アーティストメッセージ(8)〜川口成彦(ピアノ、フォルテピアノ)

この春、川口は1842年製プレイエルを使用した『ショパン:夜想曲&小品集』(ACOUSTIC REVIVE)をリリースした。写真は昨年6月の録音時のもの。
 先日NHKで流れていたクラシック音楽番組を見ていて、演奏家たちの音楽に全力を注ぐ姿、そして奏でられる美しい音楽に触れて胸が熱くなりました。「美しい音楽に会いに演奏会に行きたい!生で聴きたい!」という想いが溢れました。自分にとって音楽は演奏することも聴くことも含めて当たり前の「日常」となっていましたが、そんな「日常」の中に隠れていた子どもの頃のような音楽への憧れ、恋焦がれる感情がニコニコと再び私に微笑んでくれました。それは今回とても嬉しいことでした。

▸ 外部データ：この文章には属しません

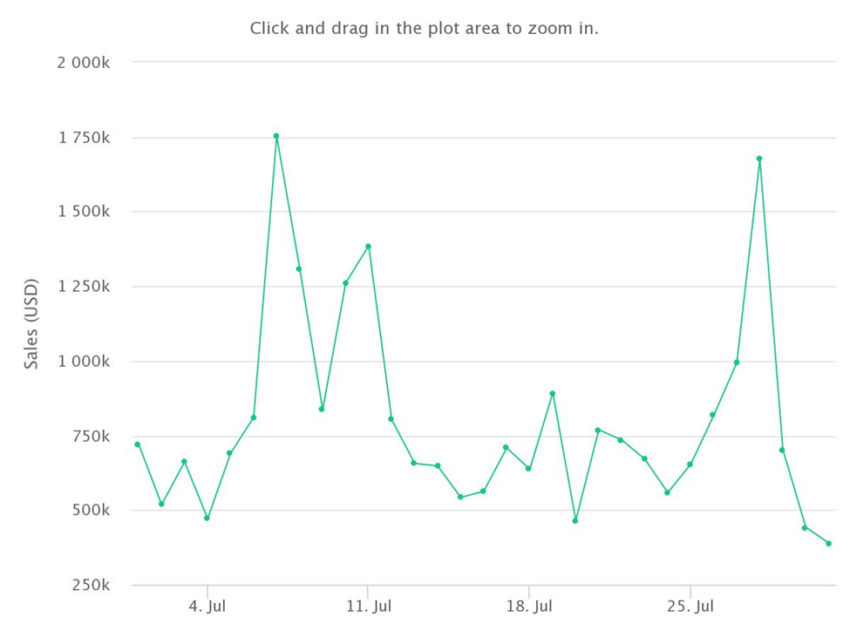The height and width of the screenshot is (637, 850).
Task: Select the July 9 trough point between the peaks
Action: (x=322, y=409)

 ウイルス蔓延の初期段階では続けざまに演奏会がキャンセルになる状況に気持ちが沈んだこともありました。チケットを購入されて楽しみにして下さっていた皆様、演奏会に向けて多くの時間とエネルギー、情熱を注いで下さった公演主催者および関係者の皆様、様々な方々の想いを考えるとため息しか出ませんでした。この場を借りて日頃の感謝の気持ちをお伝えしたい思いでいっぱいです。

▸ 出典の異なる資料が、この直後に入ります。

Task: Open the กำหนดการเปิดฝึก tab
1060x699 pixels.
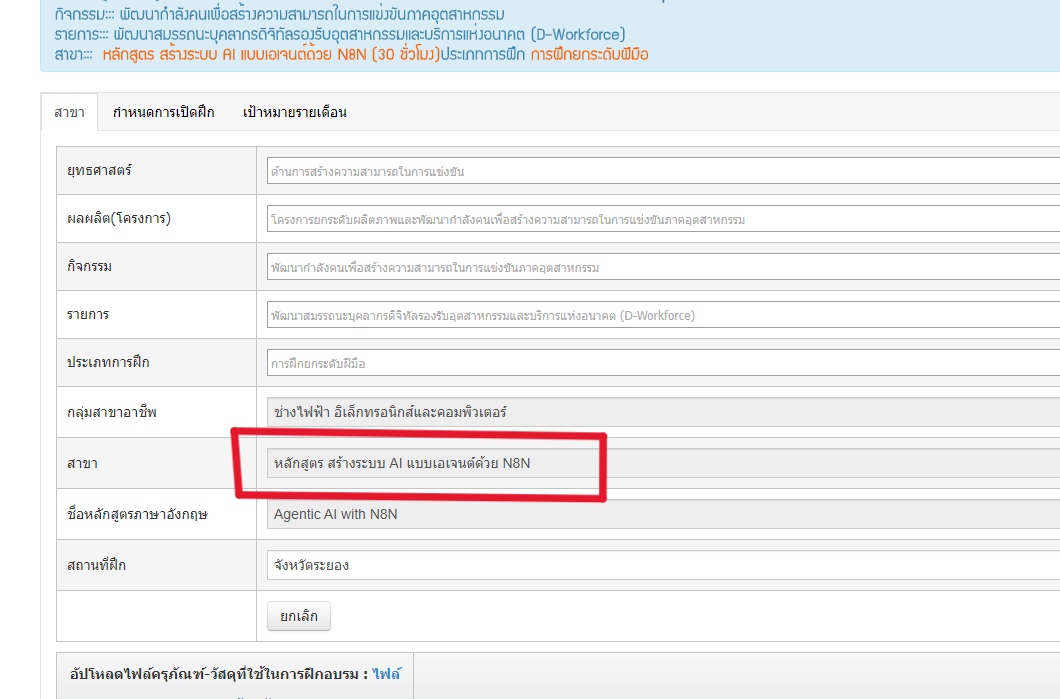Action: pos(163,112)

 そして、今はこのウイルスがもたらしうる経済の危機的状況も心配でなりません。ウイルスの終焉の先にある「新しい世界」を楽しみに、前向きな気持ちで日々過ごせたら良いですが、「ウイルスの長期化」という言葉が専門家の口から出るようになった最近では、経済破綻とともに芸術文化が衰退してしまうことへの不安も感じるようになりました。

 とにかく一日でも早く、このトンネルから抜け出せることを祈るばかりです。心身ともにお疲れになっている方がたくさんいらっしゃると思います。どうかお身体ご自愛下さい。